I thought the riddle would last a little longer, but
@andrewkirk came up with a written answer in 15 minutes !
An alternative answer is the following: there are 60 equal angular sections on the watch. Every hour, the hour needle crosses exactly five angular sections, and between two consecutive hours, it crosses an additional 1/12 of what crosses the minutes needle.
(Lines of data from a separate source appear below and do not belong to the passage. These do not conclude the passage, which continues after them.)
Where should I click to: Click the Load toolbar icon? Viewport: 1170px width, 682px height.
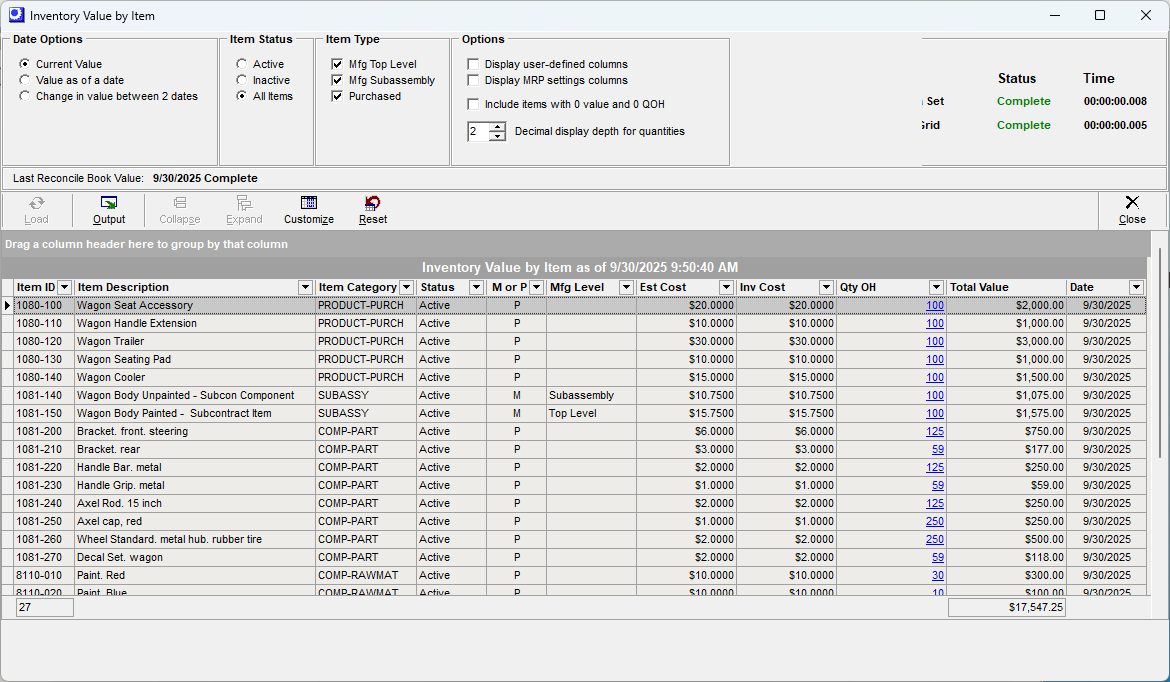click(36, 210)
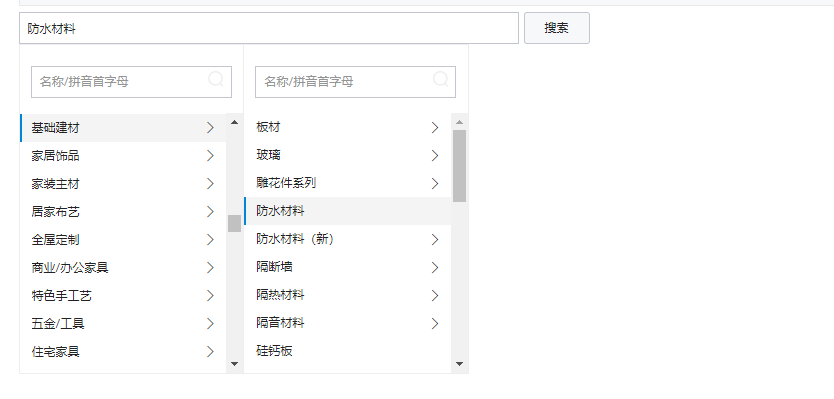Image resolution: width=834 pixels, height=399 pixels.
Task: Expand the 板材 subcategory chevron
Action: click(x=435, y=128)
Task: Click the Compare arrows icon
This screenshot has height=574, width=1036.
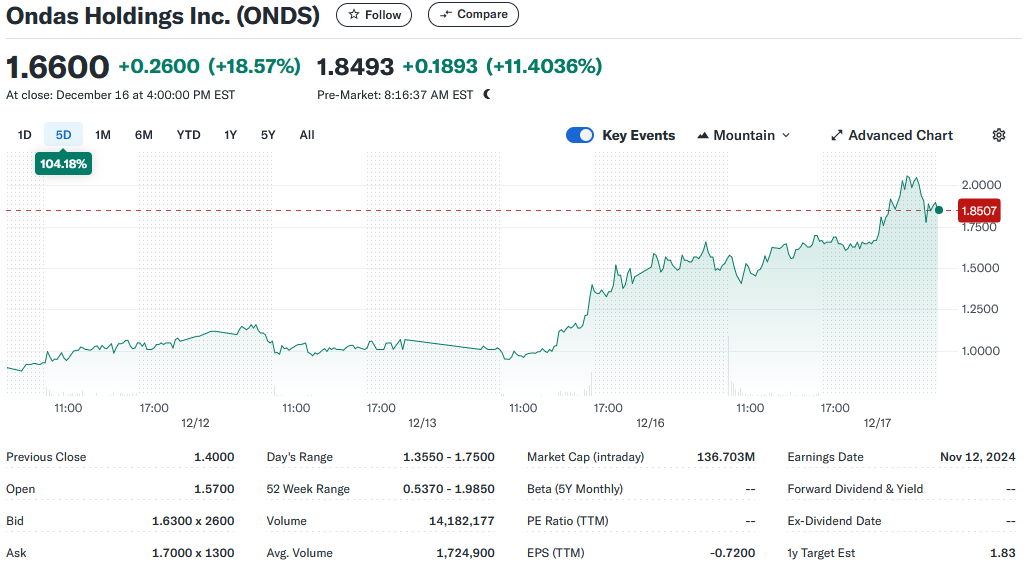Action: [x=446, y=15]
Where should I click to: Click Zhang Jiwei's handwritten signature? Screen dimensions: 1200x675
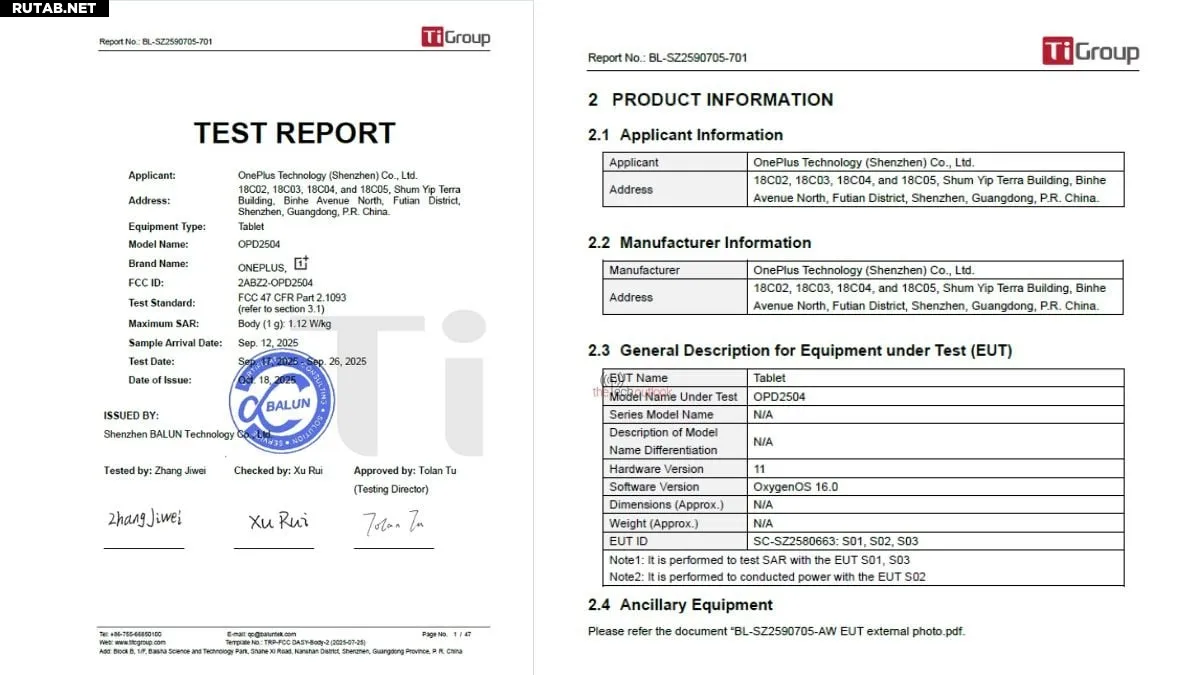click(x=145, y=519)
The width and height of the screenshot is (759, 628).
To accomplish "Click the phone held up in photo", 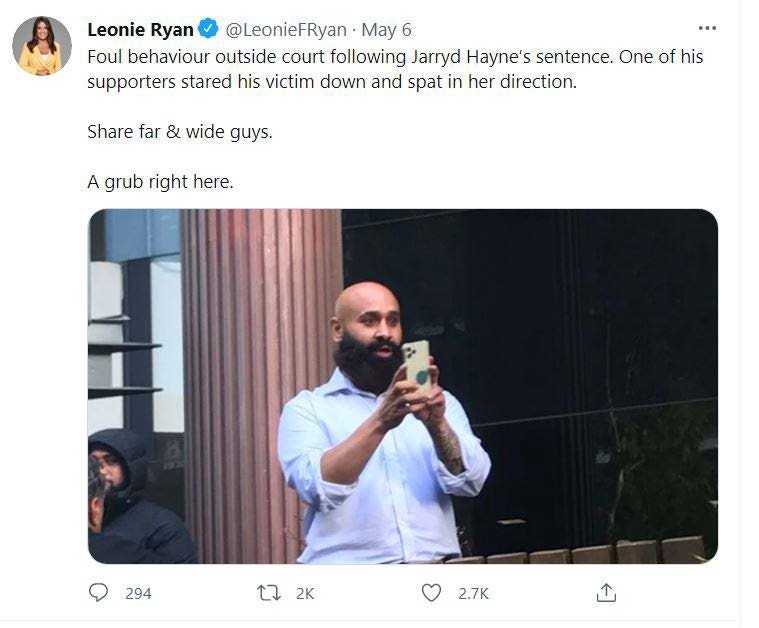I will [417, 364].
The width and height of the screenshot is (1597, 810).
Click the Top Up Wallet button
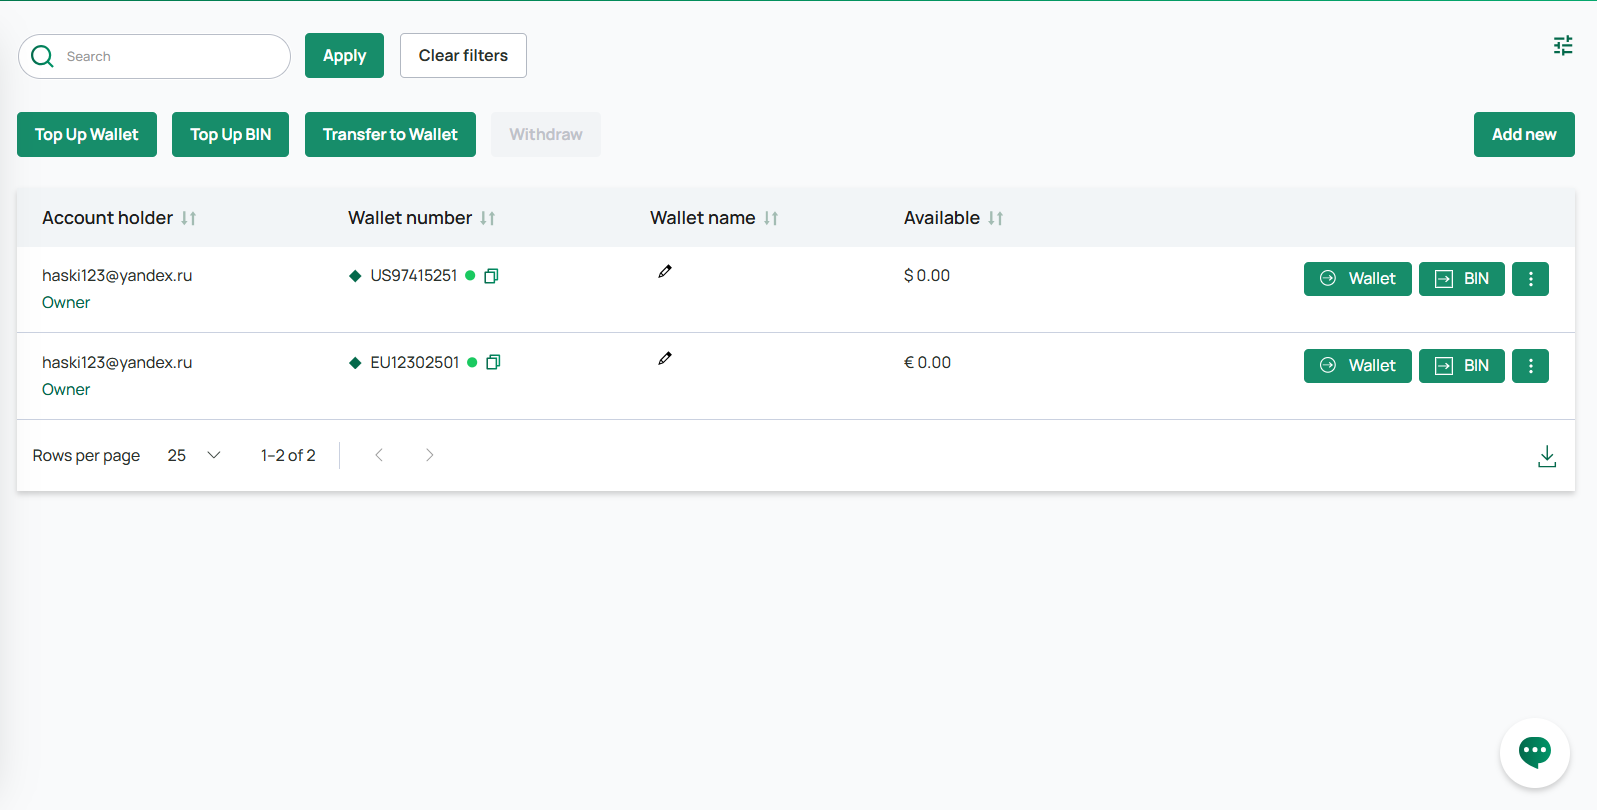pyautogui.click(x=87, y=135)
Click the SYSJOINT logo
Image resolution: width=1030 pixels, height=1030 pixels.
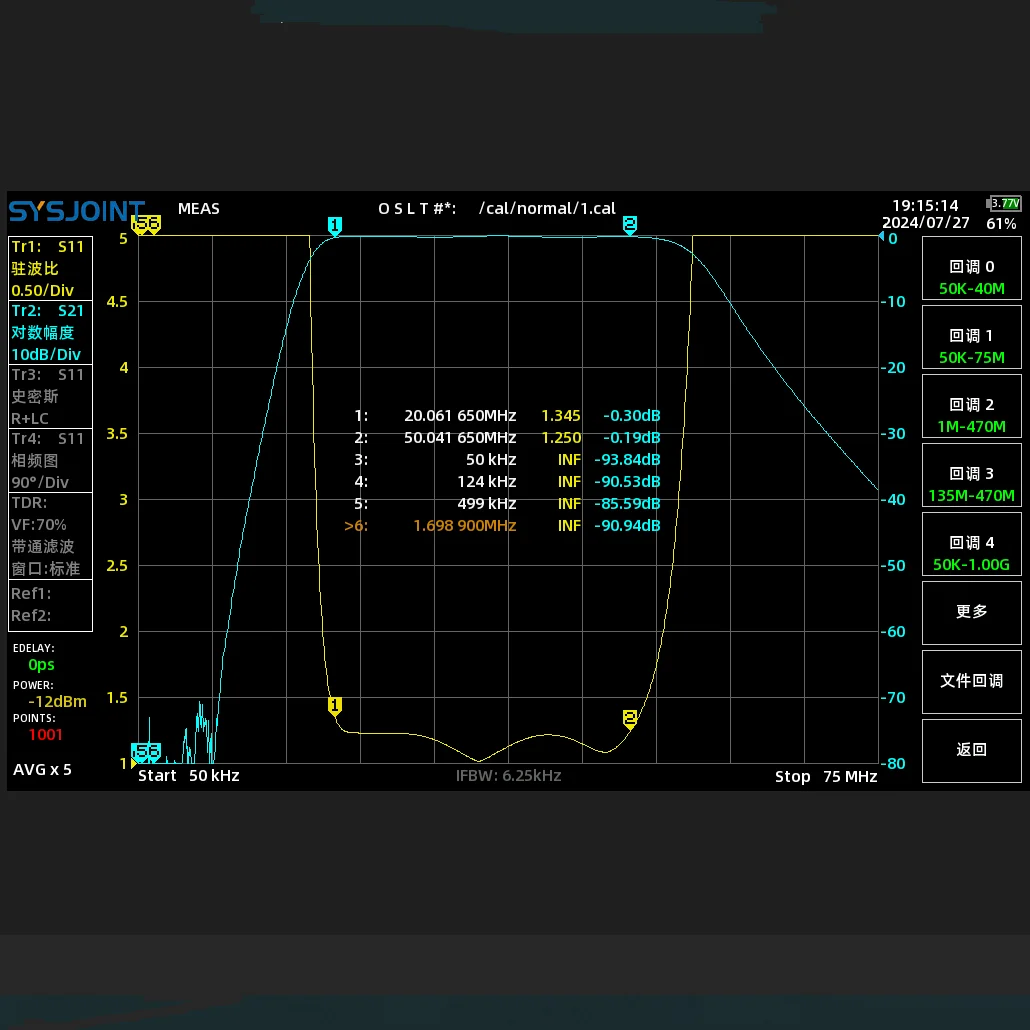click(77, 211)
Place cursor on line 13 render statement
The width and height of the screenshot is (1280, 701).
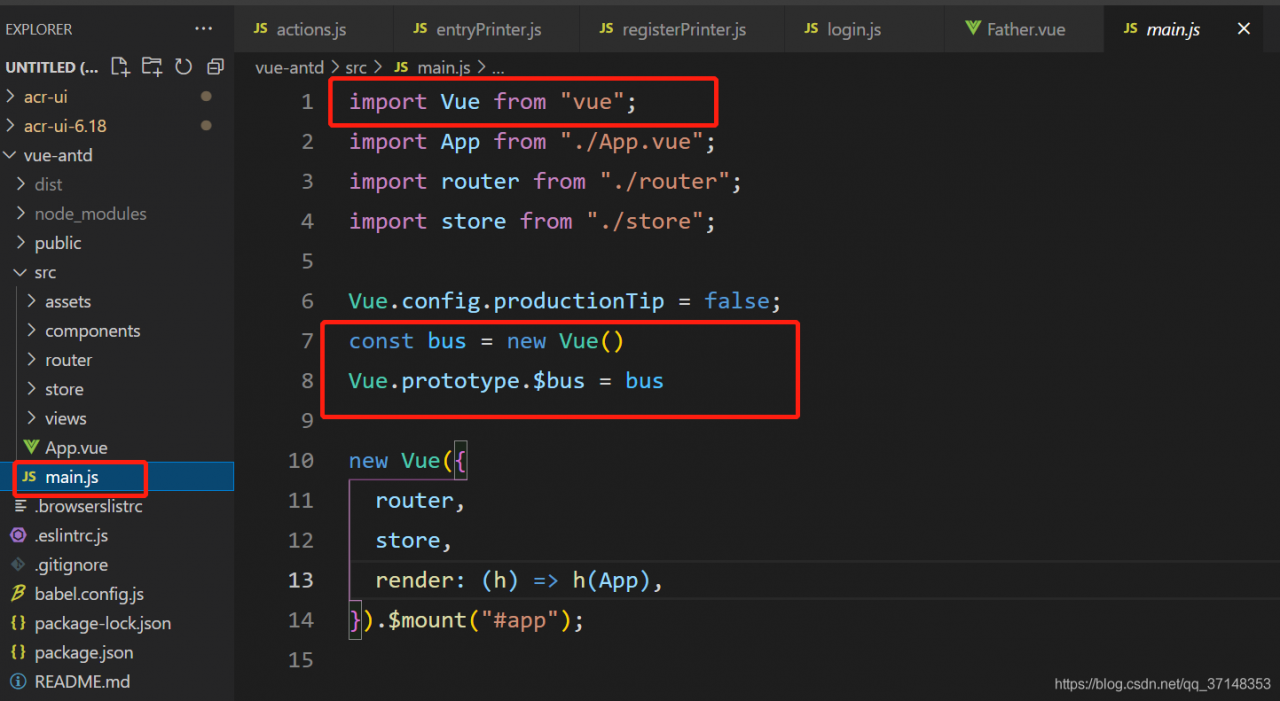pyautogui.click(x=518, y=580)
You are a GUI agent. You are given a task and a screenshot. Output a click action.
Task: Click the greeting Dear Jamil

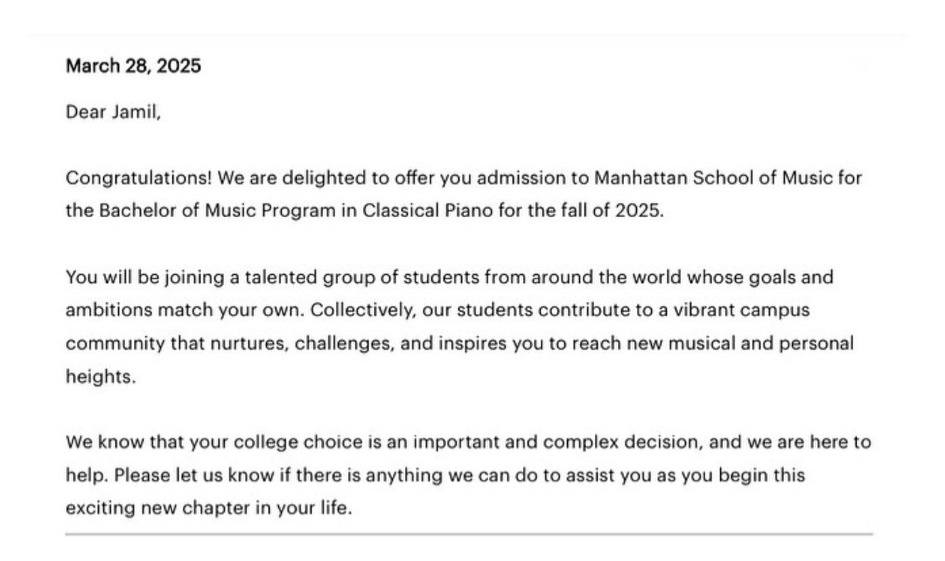[113, 112]
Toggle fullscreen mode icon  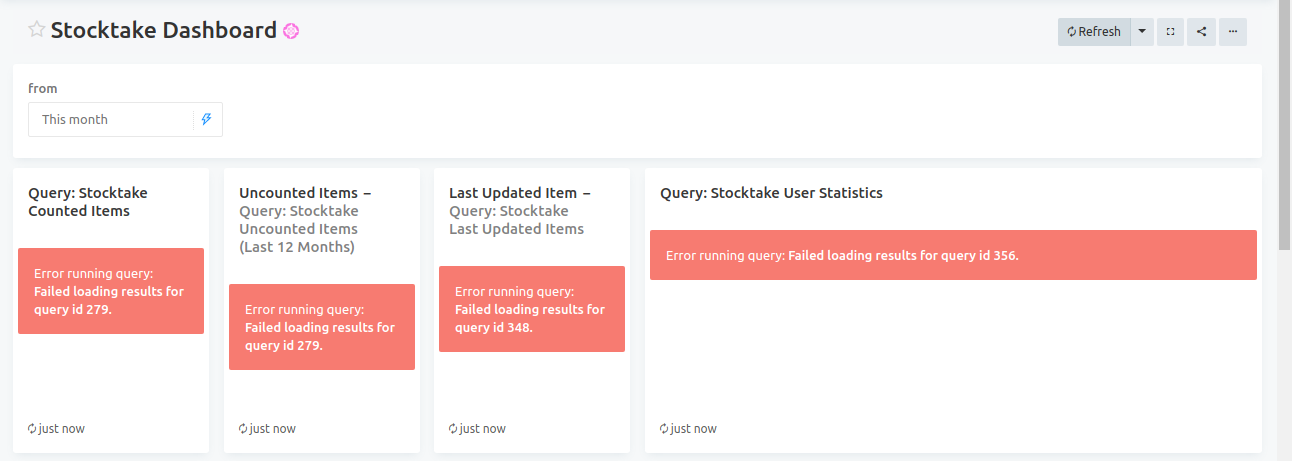(x=1171, y=32)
A relationship between time ##h : m## and the positions ##x_h## and ##x_m## (in number of angular sections) of the needles is
##x_m = m \quad## and ##\quad x_h = 5(h \text{ mod } 12)+ x_m/12##
The problem consists in finding the pairs ##(h,m)## such that ##x_h = x_m##.
This happens whenever ##m = \frac{5\times 12 \times (h \text{ mod } 12) } {11} ##.
The fractional part of ##m## must be converted in seconds by multiplying it by 60.
So the exact times of needles alignments are :
## h## hours, ##\lfloor \frac{5\times 12 \times (h \text{ mod } 12) } {11} \rfloor ## minutes, and ## 60\times ( \frac{5\times 12 \times (h \text{ mod } 12) } {11} - \lfloor \frac{5\times 12 \times (h \text{ mod } 12) } {11} \rfloor)## seconds.
So if you want to see a needle eclipse, take a look at your watch at 1:05:27 !